Task instructions —
Work through the material below line by line and say how many lines include the word "will". Only the number, please.

....

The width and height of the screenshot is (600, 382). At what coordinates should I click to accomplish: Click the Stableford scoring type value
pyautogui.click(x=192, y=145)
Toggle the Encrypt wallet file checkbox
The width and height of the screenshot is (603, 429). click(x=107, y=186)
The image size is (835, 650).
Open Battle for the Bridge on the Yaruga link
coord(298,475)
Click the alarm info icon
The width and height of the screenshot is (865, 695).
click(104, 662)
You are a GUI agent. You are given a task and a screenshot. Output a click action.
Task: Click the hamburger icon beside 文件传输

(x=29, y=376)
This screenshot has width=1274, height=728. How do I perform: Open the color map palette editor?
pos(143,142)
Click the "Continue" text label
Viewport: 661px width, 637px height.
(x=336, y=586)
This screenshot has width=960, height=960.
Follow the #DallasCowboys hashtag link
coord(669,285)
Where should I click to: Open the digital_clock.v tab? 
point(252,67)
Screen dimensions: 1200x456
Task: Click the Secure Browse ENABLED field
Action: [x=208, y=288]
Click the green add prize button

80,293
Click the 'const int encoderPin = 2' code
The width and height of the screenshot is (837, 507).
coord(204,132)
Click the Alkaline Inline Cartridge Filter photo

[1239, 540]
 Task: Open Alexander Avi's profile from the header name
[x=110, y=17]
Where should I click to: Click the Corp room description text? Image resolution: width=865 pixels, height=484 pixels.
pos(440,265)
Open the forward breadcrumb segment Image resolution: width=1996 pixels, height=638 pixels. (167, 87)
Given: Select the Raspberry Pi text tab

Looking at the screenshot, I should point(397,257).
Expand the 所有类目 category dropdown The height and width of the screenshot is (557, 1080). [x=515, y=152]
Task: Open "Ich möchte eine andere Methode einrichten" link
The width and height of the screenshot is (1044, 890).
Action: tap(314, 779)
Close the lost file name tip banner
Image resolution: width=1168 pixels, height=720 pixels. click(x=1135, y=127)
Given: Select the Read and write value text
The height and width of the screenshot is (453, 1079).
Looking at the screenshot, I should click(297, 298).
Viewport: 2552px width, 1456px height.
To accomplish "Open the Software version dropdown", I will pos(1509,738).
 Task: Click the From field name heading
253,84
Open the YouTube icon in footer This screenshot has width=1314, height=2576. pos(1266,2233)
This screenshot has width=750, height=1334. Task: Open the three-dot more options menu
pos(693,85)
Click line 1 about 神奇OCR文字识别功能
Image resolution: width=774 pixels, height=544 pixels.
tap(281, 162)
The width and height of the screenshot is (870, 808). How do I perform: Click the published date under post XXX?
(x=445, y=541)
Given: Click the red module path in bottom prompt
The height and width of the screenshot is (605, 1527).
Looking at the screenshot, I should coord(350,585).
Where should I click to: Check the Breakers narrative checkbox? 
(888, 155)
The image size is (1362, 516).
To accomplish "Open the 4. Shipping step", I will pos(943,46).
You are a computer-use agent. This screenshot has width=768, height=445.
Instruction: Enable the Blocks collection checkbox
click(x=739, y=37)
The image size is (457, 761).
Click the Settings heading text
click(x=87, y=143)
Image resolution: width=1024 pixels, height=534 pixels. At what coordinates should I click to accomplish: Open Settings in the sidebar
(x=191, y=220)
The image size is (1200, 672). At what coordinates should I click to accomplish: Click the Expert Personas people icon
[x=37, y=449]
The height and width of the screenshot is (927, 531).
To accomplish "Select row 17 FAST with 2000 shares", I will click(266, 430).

....

Task result —
3